Newcomer to adult leagues strikes it rich at tourney

BOWLING

September 05, 1993|By DON VITEK

The Free State Classic Tenpin Tour filled the County Lanes center in Westminster over Aug. 21-22. The 12 lanes were packed with 96 bowlers competing for the $750 first prize in the handicap tournament.

Danny Smith, completing his first season of adult leagues, posted a scratch set of 647 and a handicap series of 770, a personal career high, to win.

Dusty Rhoades and Dave Reightler tied for second place at 762, just eight pins off the pace.

"I bowled in the YABA when I was a kid," said Smith, 22, "But I never bowled in the adult leagues until my dad died last year."

Just before the 1992-93 season began Howard Smith, Danny's dad, died of heart failure. Danny's mother (and his dad's bowling partner), Elkie, asked Danny to bowl with her in the coming season.

"So I picked up my dad's equipment, his shoes, his bag and his old Columbia Yellow Dot and returned to bowling," Smith said.

Smith started in one league, with his mom, the Monday Mixed at County Lanes, but soon expanded that schedule to include three more leagues -- the Thursday Men's and the early and late leagues at Thunderhead Taneytown.

"I started with a 130 average," he said, "But I finished the season with a 166."

Using a new bowling ball, a 16-pound Teal Rhino, fitted and drilled by Danny Haines, the pro shop operator at County Lanes, Smith entered his first major adult tournament.

"I guess it [the victory] was partly the new ball and partly that the lane conditions were just right for me," he said.

The left-hander fired games of 217, 226 and 204.

"In the last frame of the last game I almost blew it," Smith said. "I needed a mark and three pins for the lead, and I left the five-pin standing and I just barely touched it."

Then he threw a strike with his fill ball to cement the victory.

Rhoades of Westminster knows in his heart that he should have won the tournament going away.

"I had two fine games, a 227 and a 214," he said, "And I knew if I could throw a decent third game, say about a 210, I've have a pretty good scratch set, and with the handicap pins [156] I'd have an 800 series and that should be enough."

He was right, but as in all sports, injuries play their part in bowling, too.
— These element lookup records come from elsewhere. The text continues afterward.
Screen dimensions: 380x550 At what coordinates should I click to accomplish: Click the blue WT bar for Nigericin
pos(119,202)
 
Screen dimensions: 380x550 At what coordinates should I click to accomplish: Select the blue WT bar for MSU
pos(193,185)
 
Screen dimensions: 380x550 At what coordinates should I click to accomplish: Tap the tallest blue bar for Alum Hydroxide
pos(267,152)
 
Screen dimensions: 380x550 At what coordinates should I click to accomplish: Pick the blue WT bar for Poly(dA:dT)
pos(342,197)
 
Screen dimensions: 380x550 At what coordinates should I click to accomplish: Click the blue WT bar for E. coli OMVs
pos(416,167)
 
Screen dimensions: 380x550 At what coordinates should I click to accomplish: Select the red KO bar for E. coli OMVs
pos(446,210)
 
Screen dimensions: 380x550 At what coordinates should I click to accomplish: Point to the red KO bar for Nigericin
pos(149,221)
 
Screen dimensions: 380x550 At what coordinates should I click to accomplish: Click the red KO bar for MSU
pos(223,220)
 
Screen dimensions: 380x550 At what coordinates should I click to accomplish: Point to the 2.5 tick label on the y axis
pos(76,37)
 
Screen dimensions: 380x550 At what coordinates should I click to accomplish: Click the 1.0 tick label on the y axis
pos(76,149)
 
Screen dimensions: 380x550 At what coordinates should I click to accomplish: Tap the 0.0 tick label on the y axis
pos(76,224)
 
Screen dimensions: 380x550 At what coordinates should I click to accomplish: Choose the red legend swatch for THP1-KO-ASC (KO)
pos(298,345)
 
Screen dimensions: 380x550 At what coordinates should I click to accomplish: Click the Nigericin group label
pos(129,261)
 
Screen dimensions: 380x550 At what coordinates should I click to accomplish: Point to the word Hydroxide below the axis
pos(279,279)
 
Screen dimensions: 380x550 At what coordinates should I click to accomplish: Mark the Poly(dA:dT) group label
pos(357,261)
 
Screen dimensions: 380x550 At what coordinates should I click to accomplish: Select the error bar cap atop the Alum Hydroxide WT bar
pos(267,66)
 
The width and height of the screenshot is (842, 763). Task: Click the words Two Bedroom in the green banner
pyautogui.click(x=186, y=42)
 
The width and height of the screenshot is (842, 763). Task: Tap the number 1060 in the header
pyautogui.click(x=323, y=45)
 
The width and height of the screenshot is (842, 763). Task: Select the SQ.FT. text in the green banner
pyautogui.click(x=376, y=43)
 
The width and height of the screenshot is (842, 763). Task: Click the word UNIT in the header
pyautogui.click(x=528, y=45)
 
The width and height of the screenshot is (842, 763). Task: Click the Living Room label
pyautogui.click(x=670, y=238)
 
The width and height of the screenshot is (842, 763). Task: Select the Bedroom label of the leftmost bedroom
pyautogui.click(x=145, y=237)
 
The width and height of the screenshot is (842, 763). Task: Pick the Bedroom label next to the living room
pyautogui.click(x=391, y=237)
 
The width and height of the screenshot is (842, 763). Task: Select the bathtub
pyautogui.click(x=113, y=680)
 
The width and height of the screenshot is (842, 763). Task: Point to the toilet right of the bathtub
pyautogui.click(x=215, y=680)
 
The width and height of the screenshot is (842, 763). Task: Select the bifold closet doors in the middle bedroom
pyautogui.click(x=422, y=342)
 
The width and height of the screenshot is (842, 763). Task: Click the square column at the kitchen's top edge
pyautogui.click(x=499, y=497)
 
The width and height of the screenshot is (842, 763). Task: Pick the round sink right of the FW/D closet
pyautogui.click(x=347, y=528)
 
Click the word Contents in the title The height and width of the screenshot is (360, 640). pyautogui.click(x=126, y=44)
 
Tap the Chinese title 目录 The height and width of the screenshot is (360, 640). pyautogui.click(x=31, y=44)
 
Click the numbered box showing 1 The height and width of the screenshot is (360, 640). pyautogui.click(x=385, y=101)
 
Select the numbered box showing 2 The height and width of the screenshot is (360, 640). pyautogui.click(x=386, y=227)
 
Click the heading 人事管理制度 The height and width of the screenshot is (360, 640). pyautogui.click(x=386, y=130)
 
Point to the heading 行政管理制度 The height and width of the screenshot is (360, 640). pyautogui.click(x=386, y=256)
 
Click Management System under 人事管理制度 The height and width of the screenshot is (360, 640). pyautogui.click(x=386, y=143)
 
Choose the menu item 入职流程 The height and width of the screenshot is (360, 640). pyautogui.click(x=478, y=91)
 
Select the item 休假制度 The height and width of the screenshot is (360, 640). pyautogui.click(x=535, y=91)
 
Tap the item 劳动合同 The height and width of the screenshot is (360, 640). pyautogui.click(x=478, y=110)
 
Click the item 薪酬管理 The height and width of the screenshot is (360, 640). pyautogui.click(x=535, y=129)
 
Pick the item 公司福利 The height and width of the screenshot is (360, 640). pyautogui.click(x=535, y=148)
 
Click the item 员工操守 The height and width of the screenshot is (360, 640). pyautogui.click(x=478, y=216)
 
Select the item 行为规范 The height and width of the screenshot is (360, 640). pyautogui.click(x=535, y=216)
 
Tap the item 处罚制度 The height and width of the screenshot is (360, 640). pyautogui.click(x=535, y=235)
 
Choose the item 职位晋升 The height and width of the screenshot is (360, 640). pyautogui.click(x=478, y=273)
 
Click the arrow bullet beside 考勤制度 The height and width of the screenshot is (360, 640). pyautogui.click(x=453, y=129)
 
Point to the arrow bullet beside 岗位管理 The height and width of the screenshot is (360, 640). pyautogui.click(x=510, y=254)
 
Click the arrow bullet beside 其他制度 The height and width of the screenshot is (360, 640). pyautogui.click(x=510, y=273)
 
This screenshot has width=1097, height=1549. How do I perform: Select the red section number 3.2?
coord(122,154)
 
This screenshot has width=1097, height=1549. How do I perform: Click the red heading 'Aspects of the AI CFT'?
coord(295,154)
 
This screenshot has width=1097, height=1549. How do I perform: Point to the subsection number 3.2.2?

Halfway through the last game, Rhoades pulled a muscle in his right leg, the driving leg, and after that "I was just glad to finish." He finished with a 165.

Bowling for about 20 years, Rhoades carries a 158 average in a single league, the Thursday Trophy league at County Lanes.

In a long slump until just recently, he credited Haines with helping him pick up his game.

"For one thing, I'm using a 16-pound Ebonite Nitro that Danny fitted and drilled for me now," he said. "And Danny's helped me with my release and making sure that my hand comes out of the ball smooth. I'm practicing a little bit now and my mental game is much better."

And it's all paying off. It's just a matter of time until he surpasses his career high game and set, 268 and 734, respectively, and starts winning tournaments.

Here's a great lesson for league bowlers who never have entered a tournament. When the format includes a decent handicap, bowlers with modest averages have just as good a chance of winning as the high-powered bowlers.

L Ask Smith or Rhoades about it. They can show you the checks.